Posted on Jun 24th 2008 6:30AM by Laura Lewis
Being Life Fit is about your total health, including the health of all of your relationships. Life Fit is a journey, not a destination. It is a process of continuous growth: physically, mentally, emotionally, and spiritually. Check in each Tuesday to Life Fit with Laura Lewis, author of "52 Ways To A Healthy You," as we explore our total life fitness. Then, weigh in with your own thoughts over at Laura's "Life Fit Chat" each Wednesday and Thursday for further discussion on the week's topic. Or check out "Ask Laura" every Friday for answers! For more information visit Laura at www.LauraLewis.com.Let's face it ... we live in an egocentric world. Remember in the movie, Beaches (OK I am dating myself), when Bette Midler says, "Oh, enough about me.
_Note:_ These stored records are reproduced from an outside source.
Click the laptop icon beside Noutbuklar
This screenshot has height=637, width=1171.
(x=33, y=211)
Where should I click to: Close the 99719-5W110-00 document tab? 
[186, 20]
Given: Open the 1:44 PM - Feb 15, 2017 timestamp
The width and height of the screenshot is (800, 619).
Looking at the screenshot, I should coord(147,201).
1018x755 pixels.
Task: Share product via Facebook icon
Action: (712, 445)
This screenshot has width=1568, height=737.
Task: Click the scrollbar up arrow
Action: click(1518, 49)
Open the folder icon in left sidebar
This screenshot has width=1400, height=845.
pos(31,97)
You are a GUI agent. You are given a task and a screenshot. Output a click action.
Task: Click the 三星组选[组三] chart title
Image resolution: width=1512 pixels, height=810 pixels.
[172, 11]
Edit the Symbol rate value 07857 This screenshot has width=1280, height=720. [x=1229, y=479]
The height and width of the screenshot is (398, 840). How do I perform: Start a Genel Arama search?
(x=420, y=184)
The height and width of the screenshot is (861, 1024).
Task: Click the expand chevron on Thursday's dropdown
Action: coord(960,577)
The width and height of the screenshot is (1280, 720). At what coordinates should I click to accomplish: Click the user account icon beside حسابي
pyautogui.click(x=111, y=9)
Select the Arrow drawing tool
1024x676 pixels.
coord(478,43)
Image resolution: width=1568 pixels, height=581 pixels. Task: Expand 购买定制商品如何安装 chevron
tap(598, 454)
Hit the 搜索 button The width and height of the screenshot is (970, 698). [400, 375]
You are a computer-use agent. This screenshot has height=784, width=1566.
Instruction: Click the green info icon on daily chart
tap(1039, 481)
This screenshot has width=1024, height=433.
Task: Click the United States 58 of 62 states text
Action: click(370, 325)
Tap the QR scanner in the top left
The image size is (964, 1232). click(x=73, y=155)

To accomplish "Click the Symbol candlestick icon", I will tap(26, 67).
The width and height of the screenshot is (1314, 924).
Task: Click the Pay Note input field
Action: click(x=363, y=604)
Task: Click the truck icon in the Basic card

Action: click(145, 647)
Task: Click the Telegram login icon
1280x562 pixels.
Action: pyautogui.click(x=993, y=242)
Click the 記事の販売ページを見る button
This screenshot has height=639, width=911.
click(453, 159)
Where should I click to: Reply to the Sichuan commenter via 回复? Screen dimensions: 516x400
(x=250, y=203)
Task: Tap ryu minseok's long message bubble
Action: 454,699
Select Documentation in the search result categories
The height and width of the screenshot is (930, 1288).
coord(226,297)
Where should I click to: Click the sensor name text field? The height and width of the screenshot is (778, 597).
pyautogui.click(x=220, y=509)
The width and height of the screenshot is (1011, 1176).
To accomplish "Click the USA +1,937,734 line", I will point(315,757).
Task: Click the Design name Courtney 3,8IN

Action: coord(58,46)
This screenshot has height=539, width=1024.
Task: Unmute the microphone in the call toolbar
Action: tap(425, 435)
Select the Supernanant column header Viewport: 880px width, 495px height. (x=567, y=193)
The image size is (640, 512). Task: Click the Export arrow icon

What do you think about me?" We now know that Bette Midler's character was suffering from a serious case of empathy deficit disorder. And gawd knows the illustrious and beautiful Rhett Butler was knee deep in EDD when he flippantly told the distraught Scarlet, "Frankly my dear, I don't give a damn." Empathy -- the ability to understand and share in another's feelings -- is something we either do or do not learn as children. The way our parents reacted to our childhood responses to whatever life threw our way molds our ability to connect with others in sharing in their pain and their happiness. When you fell down, scratched your knee, and broke the head off your most beloved doll, did your parent cradle and console you in the pain of your loss, or did they say, "Buck-up kiddo it's gonna get a whole lot worse than that!"? Think back and then take a close look at how you respond to those you care about.
New York psychologist Frank M. Lachmann, Ph.D., author of Transforming Narcissism: Reflections on Empathy, Humor, and Expectations, explains that many of the common responses to the pain, suffering, or loss that others experience are intended to help but can be very cruel and dismissive. A friend of mine who is experiencing a devastating divorce was told by someone she cared about that she needed to just "snap out of it" ... IT being the grief she was experiencing over the betrayal and loss of her husband of 20 years and father of her children. What was mostly intended as words of encouragement made her feel isolated, humiliated, and further shamed for expressing her sorrow. Dr. Lachmann explains that dismissive remarks are experienced as a rejection and denial of what the other person is experiencing. He says, "They are code for 'Don't confront me with things that are unpleasant, or 'Don't bother me with your pain.'"
We all -- at least those of us who peruse That's Fit on a regular basis -- are interested in living a fit life. I believe a discussion on emotional fitness and our own personal degree of empathy should be examined as closely as we examine our physical fitness. So, how do we start living a more empathetic life? For starters, pay attention to the "humanness" of us all. Just as important as giving a homeless person money or food is to also give that person a kind smile, a conversation, a pleasant ... "How are you today?" ... just like we would with anyone else. Listen. Put ourselves in the person's shoes and imagine what they are experiencing. Ask the question ... How does that make you feel? Honor and respect what others may be going through. And when we find ourselves slipping knee deep into EDD, be big enough to pull out of it with a simple apology and willingness to acknowledge the lack of empathy.